BRUNNER, ARNOLD WILLIAM:
By: Cyrus Adler
American architect; the son of William Brunner and Isabelle Solomon; was born in New York city Sept. 25, 1857. He was educated in Manchester, England, and in New York, and is a graduate of the special architectural course in the Massachusetts Institute of Technology. Brunner was one of the founders of the Architectural League of New York (1881), is a member and vice-president (1898) of the New York Chapter of the American Institute of Architects, a fellow of the Institute, and (1902) a member of the Board of Education of New York city.

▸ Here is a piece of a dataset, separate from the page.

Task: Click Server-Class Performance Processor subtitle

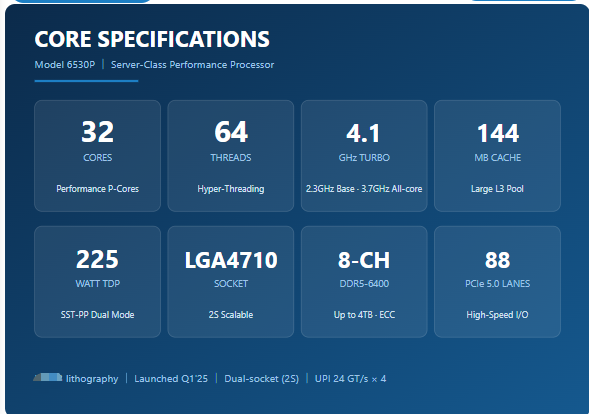Action: [192, 65]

He has designed and erected many buildings, notably the new United States post-office, custom-house, and court-house at Cleveland, Ohio, won in competition. He was also the architect of the Temple Beth-El, the synagogues of the congregations Shearith Israel and Shaaray Tefila, the Educational Alliance Building, the Mt. Sinai Hospital, the Clara de Hirsch Home for Working Girls, the Jewish Theological Seminary of America, all in New York, and of the Temple Mishkan Israel at New Haven, Conn., and the Frank Memorial Synagogue at Philadelphia.
Brunner has written a work on "Cottages," another on "Interior Decoration," and is a contributor to the "Encyclopedia of Architecture," edited by Russell Sturgis.